Was ist das eigentlich – Geschichtsrevisionismus?

KAY GOTTSCHALK VS. DORIS VON SAYN-WITTGENSTEIN

AfD-Bundesvorstandsmitglied Kay Gottschalk hat sich gegenüber der FAZ empört über eine Rede der schleswig-holsteinischen AfD-Vorsitzenden Doris von Sayn-Wittgenstein gezeigt.

Von ROBERT ANDERS | Zur Freude von Justus Bender, dem unermüdlichen AfD-Jäger der FAZ, hat sich mal wieder ein Mitglied des Bundesvorstands dieser Partei bei ihm ausgeweint. Diesmal war es Kay Gottschalk, der sich empört über eine Rede der schleswig-holsteinischen AfD-Vorsitzenden Doris von Sayn-Wittgenstein zeigt. Die Politikerin, unlängst im Parteiamt demokratisch bestätigt, aber von einem Ausschlussverfahren bedroht, soll in einer Rede im Hochsauerland den „Geschichtsrevisionismus“ verteidigt und den Verfassungsschutz scharf attackiert haben.

Letzteres ist in der AfD bislang kein strafbares Vergehen, aber „Geschichtsrevisionismus“ riecht natürlich gleich nach Leugnung des Judenmords der Nationalsozialisten. Laut des FAZ-Textes in der Ausgabe vom 31. Juli 2019 hat Sayn-Wittgenstein dieses unleugbare Großverbrechen jedoch nicht in Zweifel gezogen. Verteidigt hat sie hingegen Autoren und Historiker, die eine andere Interpretation jener Ereignisse vertreten, die zum Zweiten Weltkrieg geführt haben. Genannt wird der Name des ehemaligen hohen Bundeswehroffiziers Gert Schultze–Rhonhof, dessen Buch „Der Krieg, der viele Väter hatte“ den „langen Anlauf zum Zweiten Weltkrieg“ schildert.

Dieses Buch hat einen großen Leserkreis gefunden, gerade in konservativen und rechtsdemokratischen Kreisen. Und vielleicht hat selbst Gottschalk das Buch gelesen, wenngleich dann unter der Bettdecke. Inwieweit und ob mit Recht der Autor die allgemein verbreitete Geschichtsauffassung korrigiert, soll hier kein Thema sein. Die These, dass das Hitler-Regime unschuldig am Ausbruch des Zweiten Weltkriegs war, vertritt Schulze-Rhonhof jedenfalls nicht. Es ist unbekannt, ob er AfD-Mitglied ist. Doch ein anderer bekannter „Geschichtsrevisionist“ ist es auf jeden Fall, nämlich der Historiker Stefan Scheil. Denn der ist sogar ein bekannter Parteifunktionär der AfD in Rheinland-Pfalz. 2017 verpasste Scheil nur knapp den Einzug in den Bundestag.

◆ **Zeilen des Datensatzes**:
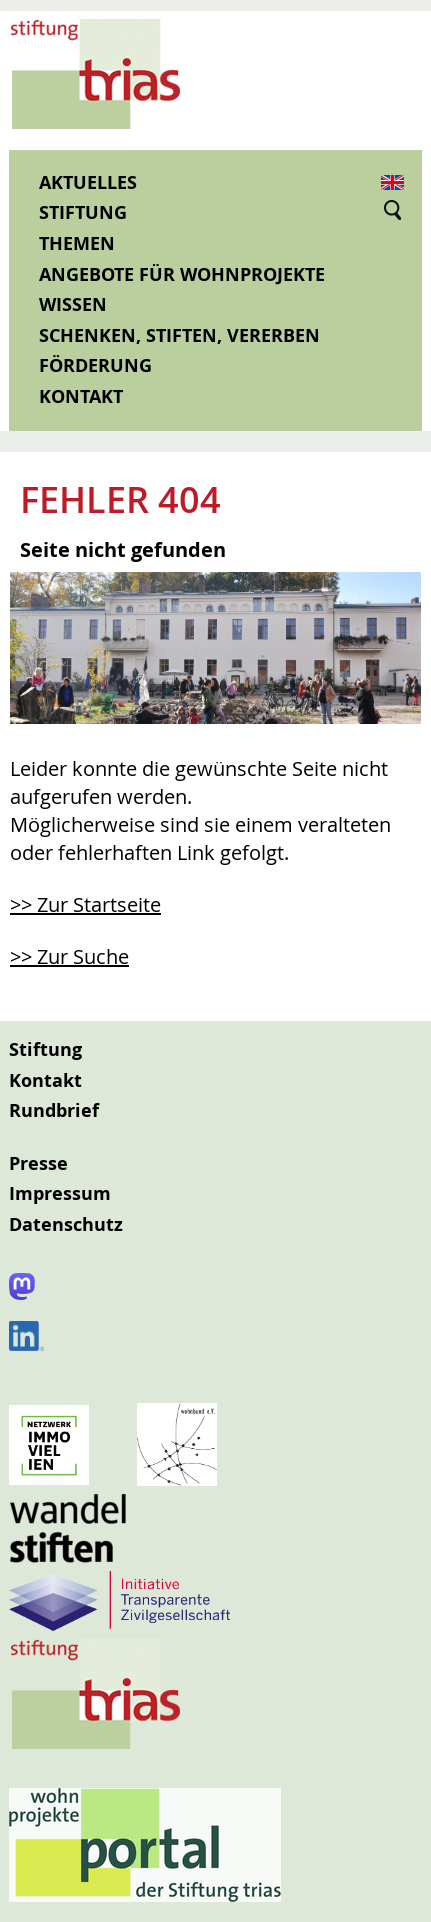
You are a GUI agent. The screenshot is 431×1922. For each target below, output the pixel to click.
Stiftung (83, 212)
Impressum (60, 1193)
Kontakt (81, 396)
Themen (77, 243)
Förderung (95, 365)
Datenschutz (66, 1224)
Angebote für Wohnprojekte (182, 274)
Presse (38, 1163)
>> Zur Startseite (85, 904)
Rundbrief (54, 1110)
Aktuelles (88, 182)
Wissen (73, 304)
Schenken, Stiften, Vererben (179, 335)
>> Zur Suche (69, 956)
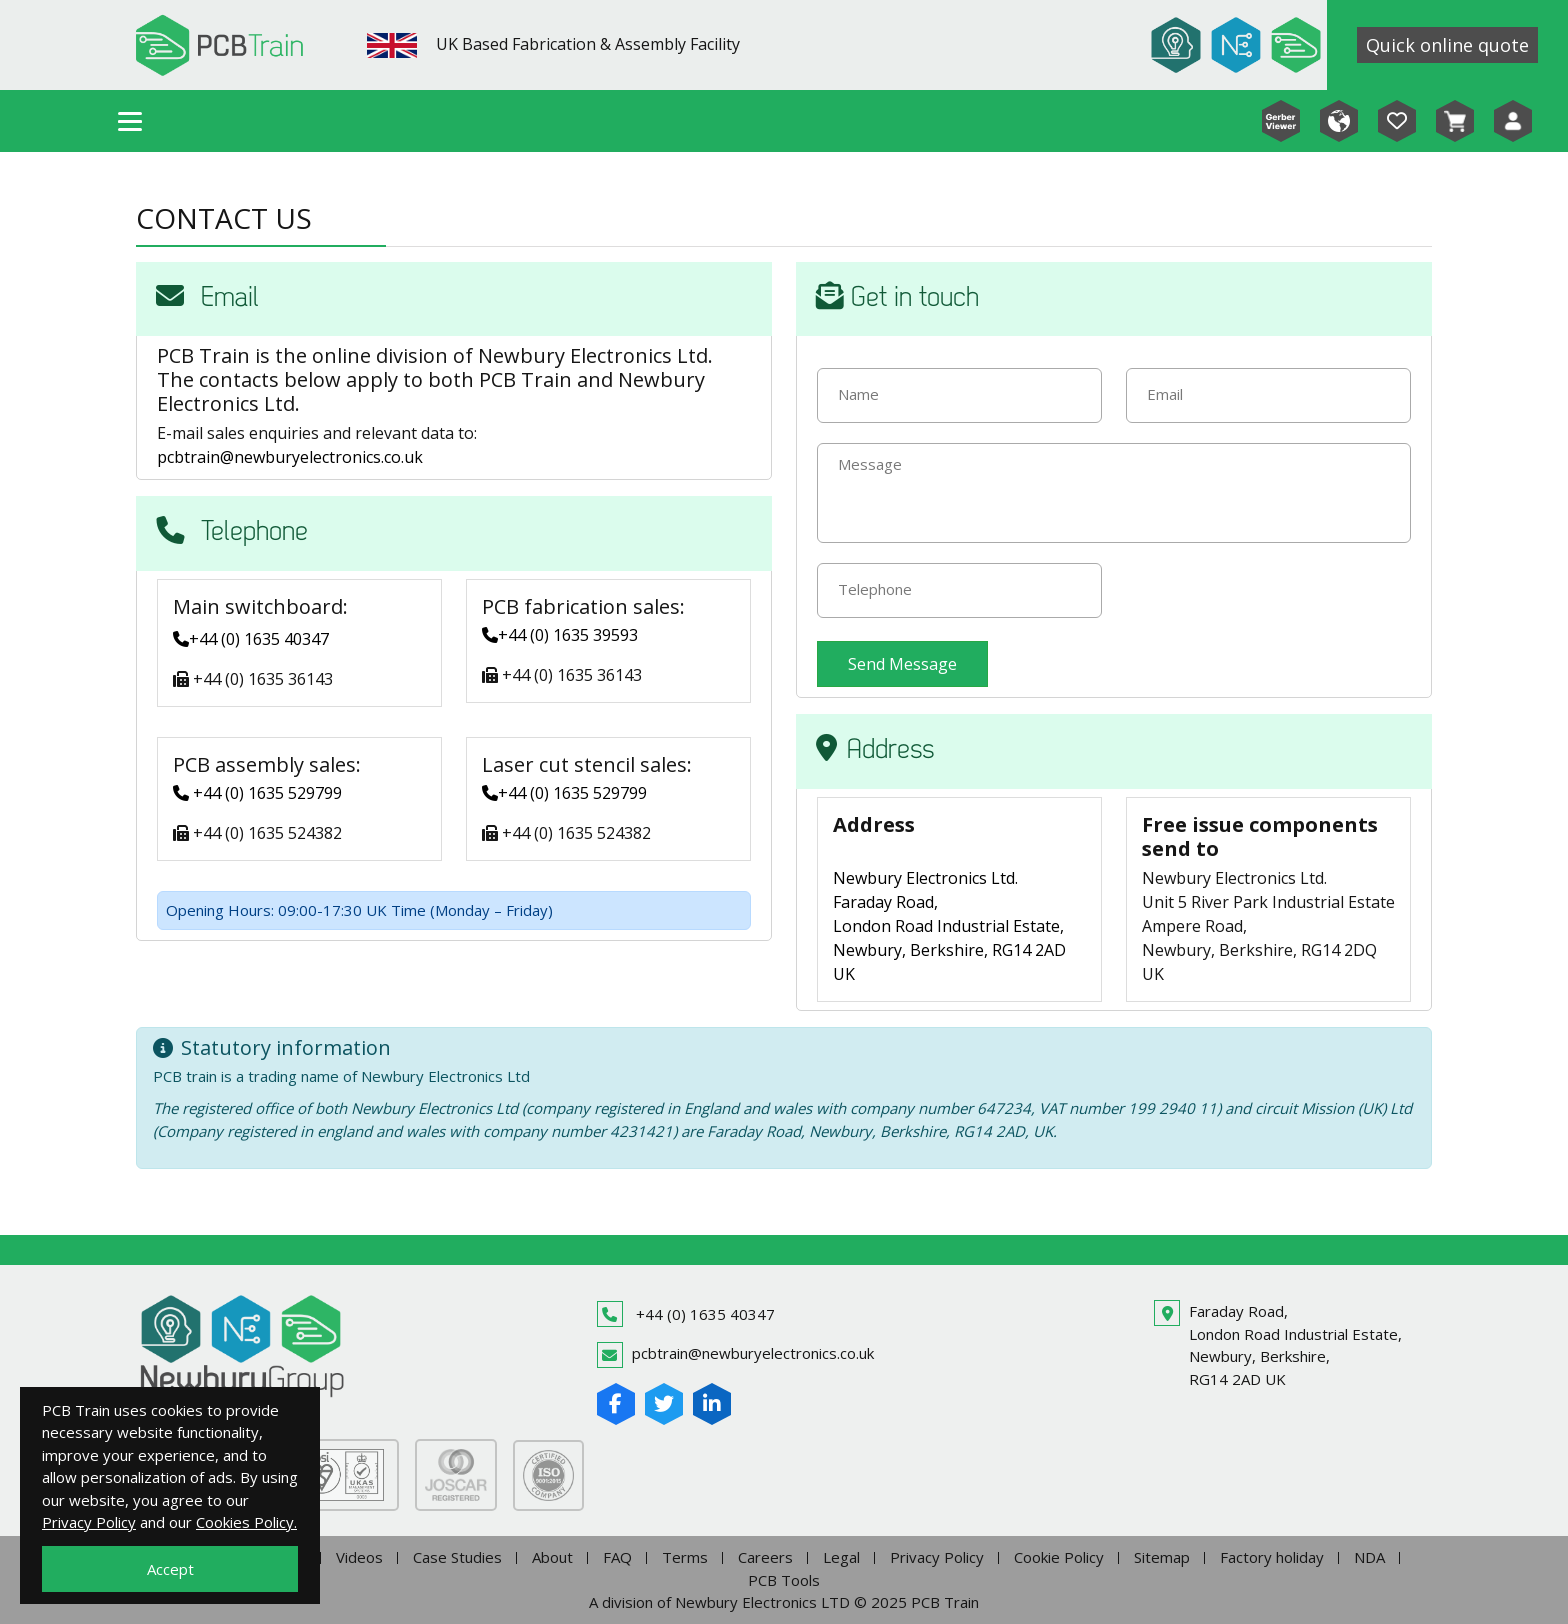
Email (1165, 394)
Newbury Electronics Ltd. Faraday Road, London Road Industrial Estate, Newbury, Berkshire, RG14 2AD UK (949, 926)
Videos (359, 1557)
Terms (685, 1557)
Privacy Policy (937, 1557)
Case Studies (457, 1557)
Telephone (875, 589)
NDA (1369, 1557)
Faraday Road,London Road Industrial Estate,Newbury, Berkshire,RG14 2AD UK (1295, 1345)
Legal (841, 1557)
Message (870, 464)
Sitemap (1162, 1557)
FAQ (617, 1557)
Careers (765, 1557)
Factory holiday (1272, 1557)
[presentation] (1278, 602)
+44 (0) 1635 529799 (257, 793)
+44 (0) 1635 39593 (560, 635)
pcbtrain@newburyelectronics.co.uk (290, 457)
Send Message (902, 664)
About (552, 1557)
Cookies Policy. (246, 1522)
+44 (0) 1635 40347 (251, 639)
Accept (170, 1569)
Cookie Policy (1059, 1557)
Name (858, 394)
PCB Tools (784, 1580)
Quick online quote (1447, 45)
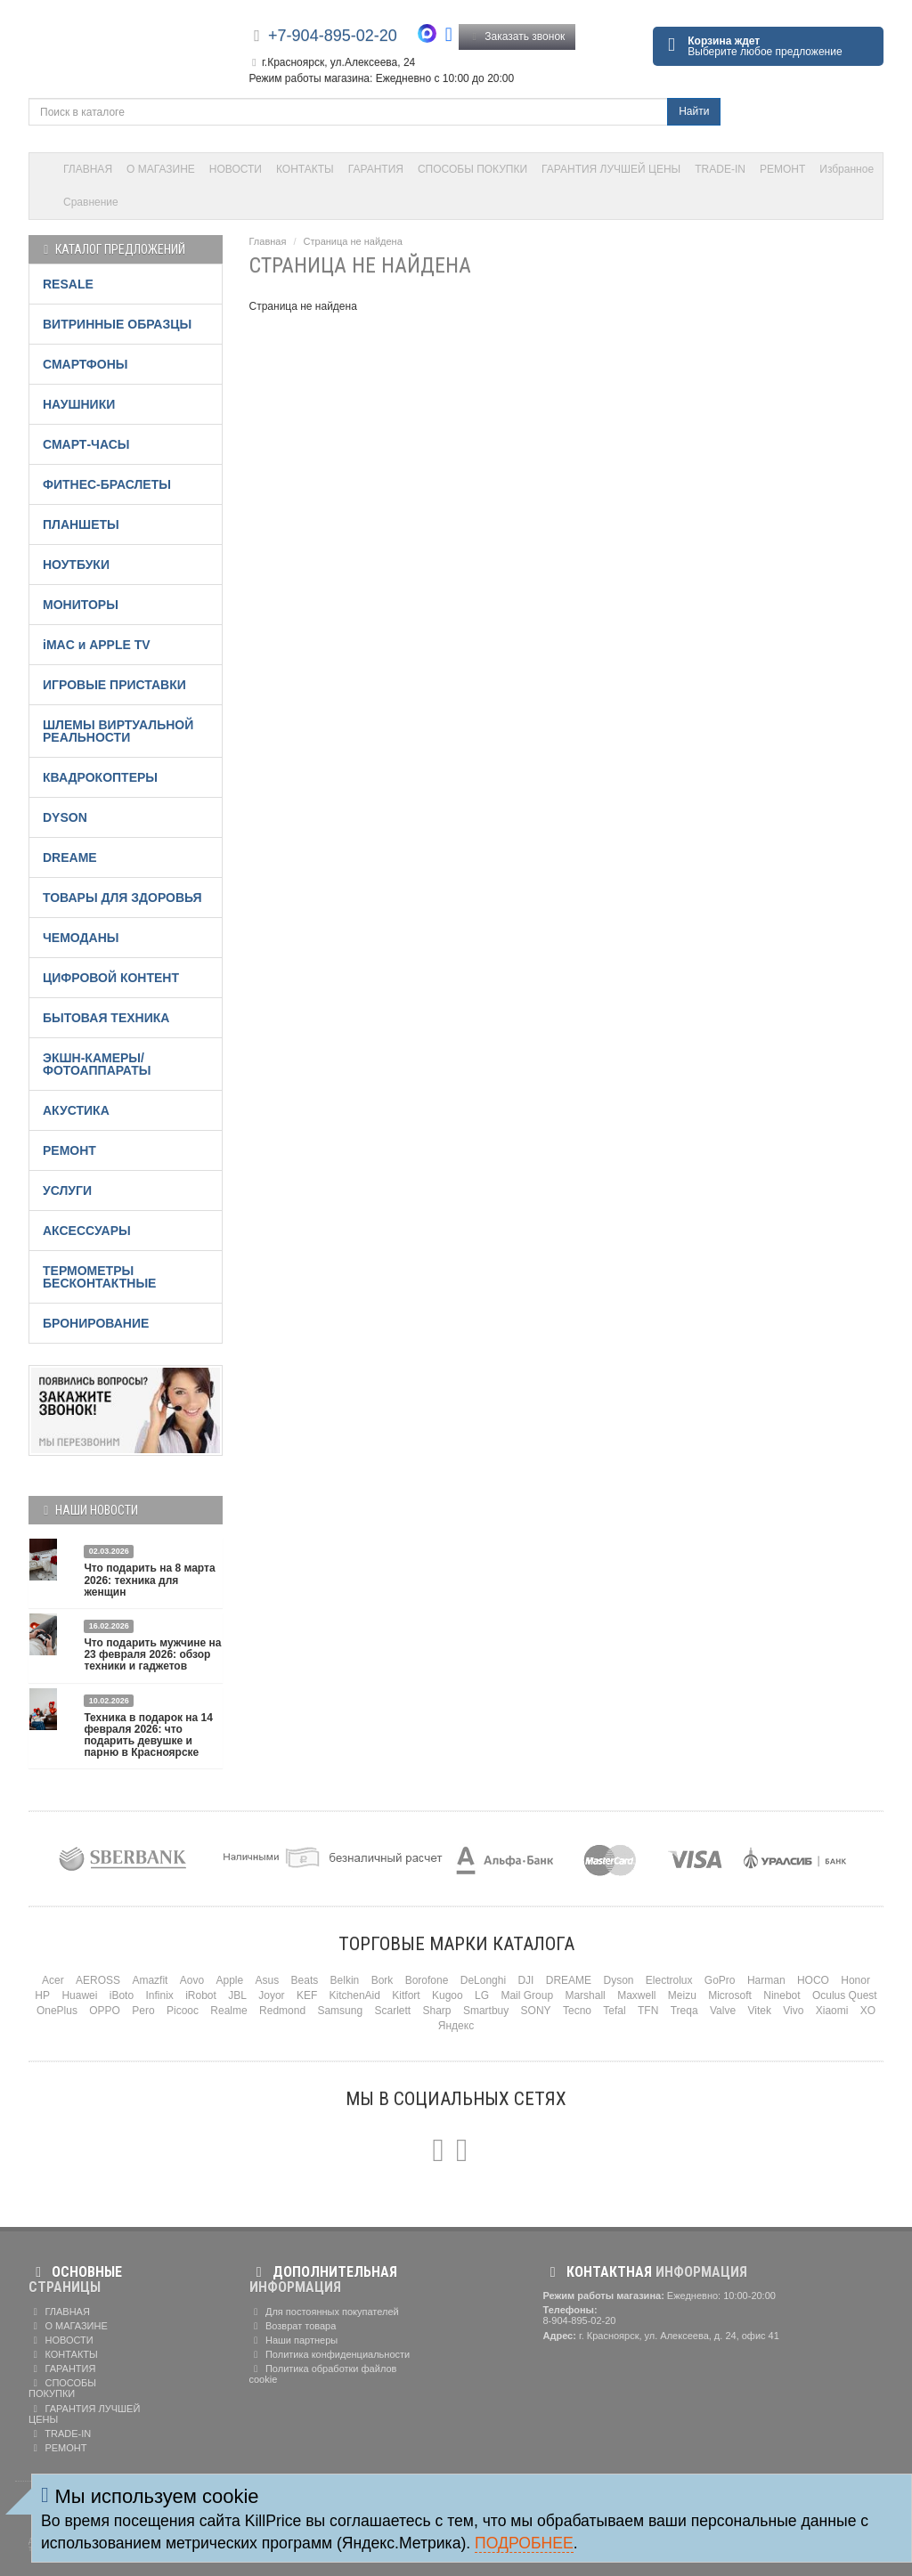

◆ **Aufgaben**:
1. Wo soll Doris von Sayn-Wittgenstein laut dem Text über Geschichtsrevisionismus die Rede gehalten haben, über die sich Kay Gottschalk empört hat?
2. Gib aus dem Text über Geschichtsrevisionismus den Abschnitt ab den Worten „Von ROBERT ANDERS“ bis einschließlich „scharf attackiert haben.“ wieder und benenne darin „Justus Bender“ in „Justus B.“ um.
Nutze dafür ausschließlich den Text über Geschichtsrevisionismus.

◆ **Antworten nacheinander**:
1. Im Hochsauerland.

2.
Von ROBERT ANDERS | Zur Freude von Justus B., dem unermüdlichen AfD-Jäger der FAZ, hat sich mal wieder ein Mitglied des Bundesvorstands dieser Partei bei ihm ausgeweint. Diesmal war es Kay Gottschalk, der sich empört über eine Rede der schleswig-holsteinischen AfD-Vorsitzenden Doris von Sayn-Wittgenstein zeigt. Die Politikerin, unlängst im Parteiamt demokratisch bestätigt, aber von einem Ausschlussverfahren bedroht, soll in einer Rede im Hochsauerland den „Geschichtsrevisionismus“ verteidigt und den Verfassungsschutz scharf attackiert haben.